Defence has officially opened a state-of-the-art, purpose-built Australian Hypersonics Research Precinct at Eagle Farm in Brisbane.
CAPTION: At the official opening of the Australian Hypersonic Research Precinct (left to right) are Air Vice Marshall Robert Denney, Former Chief Weapons and Combat Systems Dr Shane Canney, Chief of Defence Force General Angus Campbell, Defence Minister Peter Dutton, Chief Defence Scientist Professor Tanya Monro and Defence Scientist Hans Alesi.
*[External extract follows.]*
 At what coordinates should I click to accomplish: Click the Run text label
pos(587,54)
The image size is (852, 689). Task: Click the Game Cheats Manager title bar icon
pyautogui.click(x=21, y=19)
Photo by Leading Aircraft Woman Kate Czerny.
Minister for Defence Peter Dutton unveiled the $14 million precinct which provides a location for Defence, industry, universities and international partners to advance their understanding and use of hypersonic technology through flight-test vehicles.
“It’s a complex technological challenge to build vehicles capable of flying at five times the speed of sound, that skim the stratosphere, to target any location on the planet,” Minister Dutton said.
“The technology that is developed here will help us to better defend against the malign use of this technology and give us the ability to strike any potential adversaries from a distance and deter aggression against Australia’s national interests.
“It enables Defence researchers to develop and characterise sovereign hypersonic technologies and generate ‘true’ hypersonic flight conditions at large scale in a classified laboratory.”
The Australian Hypersonics Research Precinct accommodates more than 60 staff and provides collaborative space for industry, academia and government teams to advance defence projects with a focus on high-speed and hypersonic flight research and technologies.
Thales Australia welcomed the announcement “of a major boost to the development of Australia’s sovereign hypersonic weapons capability”.
Thales Australia CEO Chris Jenkins said the ability of Australian industry to be innovative and adaptive would be critical to the delivery of the government’s ambition.
“Thales is proud to work with are range of SMEs including Southern Launch, Airspeed, Mincham and Mackay Defence, who will deliver specialised technology for the complex program including tooling and precision engineering, specialised polymeric insulation products, composite cases, as well as design and launch services,” Mr Jenkins said.
“We look forward to the expansion of the defence ecosystem at Eagle Farm, where Thales currently has around 150 highly skilled and experienced staff supporting ADF programs.”